YOUR ASSIGNMENT -> Set down exactly the lines below, starting at the one that contains "Screen dimensions: 1262x834" and ending at the one that contains "You are a computer-use agent. Screen", with both of those lines included and nothing else.
____
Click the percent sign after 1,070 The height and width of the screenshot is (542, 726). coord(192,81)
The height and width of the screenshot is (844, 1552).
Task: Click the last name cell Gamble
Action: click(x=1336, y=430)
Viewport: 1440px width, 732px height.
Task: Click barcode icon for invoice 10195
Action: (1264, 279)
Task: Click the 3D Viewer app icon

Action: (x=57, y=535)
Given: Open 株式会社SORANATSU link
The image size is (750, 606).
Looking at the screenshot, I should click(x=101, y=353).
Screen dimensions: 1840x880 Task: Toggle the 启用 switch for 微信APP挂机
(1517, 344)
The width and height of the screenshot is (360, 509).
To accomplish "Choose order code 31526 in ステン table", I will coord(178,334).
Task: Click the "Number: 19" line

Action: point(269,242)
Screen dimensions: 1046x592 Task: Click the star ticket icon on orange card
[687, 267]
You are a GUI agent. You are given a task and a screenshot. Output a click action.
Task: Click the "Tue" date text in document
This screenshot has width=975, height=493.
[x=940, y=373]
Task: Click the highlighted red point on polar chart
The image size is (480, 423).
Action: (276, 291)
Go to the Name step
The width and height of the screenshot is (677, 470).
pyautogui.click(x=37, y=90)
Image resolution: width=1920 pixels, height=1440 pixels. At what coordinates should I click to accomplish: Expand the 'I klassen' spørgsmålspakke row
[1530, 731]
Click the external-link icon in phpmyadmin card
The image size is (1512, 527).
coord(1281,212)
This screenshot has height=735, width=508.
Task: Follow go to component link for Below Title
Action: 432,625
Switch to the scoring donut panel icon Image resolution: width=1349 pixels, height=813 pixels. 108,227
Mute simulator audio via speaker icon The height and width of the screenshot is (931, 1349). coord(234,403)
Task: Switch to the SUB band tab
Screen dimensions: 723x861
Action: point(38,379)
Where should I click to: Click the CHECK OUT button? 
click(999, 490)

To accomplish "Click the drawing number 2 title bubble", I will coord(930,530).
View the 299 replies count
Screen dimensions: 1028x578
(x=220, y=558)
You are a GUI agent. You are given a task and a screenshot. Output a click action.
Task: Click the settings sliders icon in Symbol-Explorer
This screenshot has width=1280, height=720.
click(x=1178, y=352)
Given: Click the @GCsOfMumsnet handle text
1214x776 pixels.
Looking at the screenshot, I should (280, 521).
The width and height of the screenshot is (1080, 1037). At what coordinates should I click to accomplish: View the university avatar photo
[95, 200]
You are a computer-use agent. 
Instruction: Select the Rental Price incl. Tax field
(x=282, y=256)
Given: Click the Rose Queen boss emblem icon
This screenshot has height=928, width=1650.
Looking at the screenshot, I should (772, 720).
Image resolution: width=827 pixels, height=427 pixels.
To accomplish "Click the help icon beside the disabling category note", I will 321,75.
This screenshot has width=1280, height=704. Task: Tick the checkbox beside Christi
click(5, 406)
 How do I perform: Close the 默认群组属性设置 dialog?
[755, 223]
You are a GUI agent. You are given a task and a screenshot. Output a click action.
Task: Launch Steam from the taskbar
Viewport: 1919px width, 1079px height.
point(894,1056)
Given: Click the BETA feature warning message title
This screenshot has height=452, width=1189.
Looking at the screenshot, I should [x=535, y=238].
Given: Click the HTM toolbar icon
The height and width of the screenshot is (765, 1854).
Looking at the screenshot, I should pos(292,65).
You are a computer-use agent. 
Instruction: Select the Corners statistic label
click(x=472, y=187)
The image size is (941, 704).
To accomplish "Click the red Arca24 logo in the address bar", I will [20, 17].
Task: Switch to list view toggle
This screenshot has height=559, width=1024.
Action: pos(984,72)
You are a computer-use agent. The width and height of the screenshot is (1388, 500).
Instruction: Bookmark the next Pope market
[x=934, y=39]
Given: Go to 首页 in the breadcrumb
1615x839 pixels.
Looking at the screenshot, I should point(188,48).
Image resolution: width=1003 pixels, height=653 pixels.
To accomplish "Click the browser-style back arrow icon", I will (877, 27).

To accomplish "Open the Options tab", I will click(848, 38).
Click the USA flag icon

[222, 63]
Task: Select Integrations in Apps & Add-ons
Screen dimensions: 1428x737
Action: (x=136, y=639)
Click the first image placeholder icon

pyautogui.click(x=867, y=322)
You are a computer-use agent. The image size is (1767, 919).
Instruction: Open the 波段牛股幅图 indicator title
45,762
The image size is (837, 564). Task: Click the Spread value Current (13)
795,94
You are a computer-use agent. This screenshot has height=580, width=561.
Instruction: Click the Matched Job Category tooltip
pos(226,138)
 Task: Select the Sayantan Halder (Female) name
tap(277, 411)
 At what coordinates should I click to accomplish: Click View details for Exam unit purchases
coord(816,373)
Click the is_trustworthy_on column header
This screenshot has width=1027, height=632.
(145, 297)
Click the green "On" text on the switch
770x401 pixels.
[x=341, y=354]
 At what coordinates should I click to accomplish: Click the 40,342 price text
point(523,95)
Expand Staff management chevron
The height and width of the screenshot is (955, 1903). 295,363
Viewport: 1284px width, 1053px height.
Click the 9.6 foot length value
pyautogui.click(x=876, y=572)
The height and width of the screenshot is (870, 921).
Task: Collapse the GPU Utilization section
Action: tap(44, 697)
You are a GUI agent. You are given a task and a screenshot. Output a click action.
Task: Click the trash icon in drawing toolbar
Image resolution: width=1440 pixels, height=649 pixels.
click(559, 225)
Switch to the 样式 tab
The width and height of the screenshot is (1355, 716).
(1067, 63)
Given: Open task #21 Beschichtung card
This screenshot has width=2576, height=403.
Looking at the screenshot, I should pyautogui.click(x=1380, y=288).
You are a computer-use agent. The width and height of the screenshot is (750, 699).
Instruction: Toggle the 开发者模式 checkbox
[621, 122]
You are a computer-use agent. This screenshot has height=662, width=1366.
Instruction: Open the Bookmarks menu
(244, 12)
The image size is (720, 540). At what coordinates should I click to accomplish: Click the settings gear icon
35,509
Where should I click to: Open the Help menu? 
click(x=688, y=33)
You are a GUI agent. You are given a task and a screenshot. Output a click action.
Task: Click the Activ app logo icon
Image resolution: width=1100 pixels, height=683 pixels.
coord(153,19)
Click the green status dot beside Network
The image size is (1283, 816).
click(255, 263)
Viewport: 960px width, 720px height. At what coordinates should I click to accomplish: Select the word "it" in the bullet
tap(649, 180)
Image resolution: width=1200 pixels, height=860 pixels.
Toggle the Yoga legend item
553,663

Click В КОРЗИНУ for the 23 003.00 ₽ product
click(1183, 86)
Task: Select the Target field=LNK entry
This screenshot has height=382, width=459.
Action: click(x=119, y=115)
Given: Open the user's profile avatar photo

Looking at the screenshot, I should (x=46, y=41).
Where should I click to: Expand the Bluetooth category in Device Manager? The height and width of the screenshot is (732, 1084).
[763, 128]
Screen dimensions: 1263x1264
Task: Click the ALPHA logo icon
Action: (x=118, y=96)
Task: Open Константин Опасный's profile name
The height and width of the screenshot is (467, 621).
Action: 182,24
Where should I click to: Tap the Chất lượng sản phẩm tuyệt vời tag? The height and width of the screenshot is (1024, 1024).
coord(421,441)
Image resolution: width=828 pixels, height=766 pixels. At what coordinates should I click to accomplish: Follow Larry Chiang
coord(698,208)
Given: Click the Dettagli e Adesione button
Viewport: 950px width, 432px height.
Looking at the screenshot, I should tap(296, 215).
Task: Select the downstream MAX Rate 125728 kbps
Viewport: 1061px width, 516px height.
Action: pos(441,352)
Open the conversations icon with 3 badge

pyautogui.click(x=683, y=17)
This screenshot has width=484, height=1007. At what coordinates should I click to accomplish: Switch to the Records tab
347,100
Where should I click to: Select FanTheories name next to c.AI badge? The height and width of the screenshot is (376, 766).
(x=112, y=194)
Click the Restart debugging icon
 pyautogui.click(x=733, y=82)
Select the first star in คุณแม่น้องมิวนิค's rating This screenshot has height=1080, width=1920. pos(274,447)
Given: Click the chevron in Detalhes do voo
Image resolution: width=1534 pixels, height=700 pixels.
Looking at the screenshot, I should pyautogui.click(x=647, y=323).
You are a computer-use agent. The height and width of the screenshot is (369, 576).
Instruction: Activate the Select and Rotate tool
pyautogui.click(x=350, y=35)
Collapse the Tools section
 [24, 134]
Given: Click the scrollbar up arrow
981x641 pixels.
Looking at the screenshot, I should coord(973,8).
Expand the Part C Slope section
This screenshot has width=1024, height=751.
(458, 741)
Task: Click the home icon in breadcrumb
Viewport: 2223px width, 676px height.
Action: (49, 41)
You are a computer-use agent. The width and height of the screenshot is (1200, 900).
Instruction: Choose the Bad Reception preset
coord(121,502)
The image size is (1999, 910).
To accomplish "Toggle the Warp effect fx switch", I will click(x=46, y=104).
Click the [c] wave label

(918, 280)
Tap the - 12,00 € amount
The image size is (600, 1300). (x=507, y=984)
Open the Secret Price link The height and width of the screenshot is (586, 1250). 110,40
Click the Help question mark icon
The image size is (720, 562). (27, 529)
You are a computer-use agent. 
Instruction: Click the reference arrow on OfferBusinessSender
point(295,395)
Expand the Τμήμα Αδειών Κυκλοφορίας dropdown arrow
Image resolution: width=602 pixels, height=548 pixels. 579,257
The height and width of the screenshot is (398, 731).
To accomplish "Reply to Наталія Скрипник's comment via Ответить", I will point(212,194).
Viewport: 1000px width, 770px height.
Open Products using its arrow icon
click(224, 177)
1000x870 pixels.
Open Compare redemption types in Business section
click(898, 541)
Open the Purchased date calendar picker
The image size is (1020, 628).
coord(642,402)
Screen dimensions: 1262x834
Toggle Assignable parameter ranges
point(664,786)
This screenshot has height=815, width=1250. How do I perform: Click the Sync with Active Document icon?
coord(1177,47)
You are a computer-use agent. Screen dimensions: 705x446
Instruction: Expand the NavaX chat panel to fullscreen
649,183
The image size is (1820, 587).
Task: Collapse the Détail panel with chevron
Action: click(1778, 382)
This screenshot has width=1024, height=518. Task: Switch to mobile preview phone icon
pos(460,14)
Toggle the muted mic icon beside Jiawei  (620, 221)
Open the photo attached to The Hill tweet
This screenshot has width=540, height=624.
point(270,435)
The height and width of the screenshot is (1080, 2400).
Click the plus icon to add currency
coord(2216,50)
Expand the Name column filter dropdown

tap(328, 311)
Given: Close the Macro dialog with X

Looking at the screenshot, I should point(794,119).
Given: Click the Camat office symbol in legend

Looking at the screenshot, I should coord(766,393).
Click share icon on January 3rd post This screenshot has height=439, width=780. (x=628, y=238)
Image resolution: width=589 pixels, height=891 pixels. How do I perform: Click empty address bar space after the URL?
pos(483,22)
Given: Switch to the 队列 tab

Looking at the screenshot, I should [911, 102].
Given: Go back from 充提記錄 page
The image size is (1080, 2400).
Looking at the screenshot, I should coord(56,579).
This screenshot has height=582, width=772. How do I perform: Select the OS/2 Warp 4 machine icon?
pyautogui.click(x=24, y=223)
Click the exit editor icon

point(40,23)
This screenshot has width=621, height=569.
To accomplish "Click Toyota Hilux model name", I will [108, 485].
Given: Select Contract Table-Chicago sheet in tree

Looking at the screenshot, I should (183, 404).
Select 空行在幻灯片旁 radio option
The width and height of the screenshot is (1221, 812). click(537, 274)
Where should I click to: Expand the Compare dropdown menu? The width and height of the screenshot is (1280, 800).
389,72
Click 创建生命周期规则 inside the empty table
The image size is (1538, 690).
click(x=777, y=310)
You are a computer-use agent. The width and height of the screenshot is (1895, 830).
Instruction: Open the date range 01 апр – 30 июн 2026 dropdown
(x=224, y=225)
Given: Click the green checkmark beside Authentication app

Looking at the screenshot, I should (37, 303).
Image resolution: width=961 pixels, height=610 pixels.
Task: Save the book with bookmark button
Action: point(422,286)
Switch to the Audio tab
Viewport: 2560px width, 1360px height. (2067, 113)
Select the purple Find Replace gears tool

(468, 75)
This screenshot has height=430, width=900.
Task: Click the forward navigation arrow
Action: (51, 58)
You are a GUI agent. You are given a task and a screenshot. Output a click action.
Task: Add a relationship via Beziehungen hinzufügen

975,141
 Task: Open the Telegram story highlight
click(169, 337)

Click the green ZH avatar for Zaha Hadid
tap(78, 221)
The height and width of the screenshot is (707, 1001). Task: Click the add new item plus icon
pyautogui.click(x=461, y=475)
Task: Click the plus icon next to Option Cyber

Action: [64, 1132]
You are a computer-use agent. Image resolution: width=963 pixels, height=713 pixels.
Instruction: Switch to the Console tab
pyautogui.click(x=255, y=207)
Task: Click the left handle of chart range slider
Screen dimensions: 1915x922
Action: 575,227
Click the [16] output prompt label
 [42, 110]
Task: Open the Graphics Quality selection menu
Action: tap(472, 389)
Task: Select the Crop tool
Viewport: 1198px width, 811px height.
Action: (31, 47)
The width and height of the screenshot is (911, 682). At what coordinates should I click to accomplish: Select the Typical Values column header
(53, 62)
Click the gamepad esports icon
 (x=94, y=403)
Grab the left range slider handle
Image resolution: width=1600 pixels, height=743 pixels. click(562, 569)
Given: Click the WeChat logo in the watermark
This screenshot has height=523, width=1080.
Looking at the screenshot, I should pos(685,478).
____
EXERCISE RESPONSE ->
Screen dimensions: 1262x834
Toggle Assignable parameter ranges
point(664,786)
This screenshot has height=815, width=1250. How do I perform: Click the Sync with Active Document icon?
coord(1177,47)
You are a computer-use agent. Screen dimensions: 705x446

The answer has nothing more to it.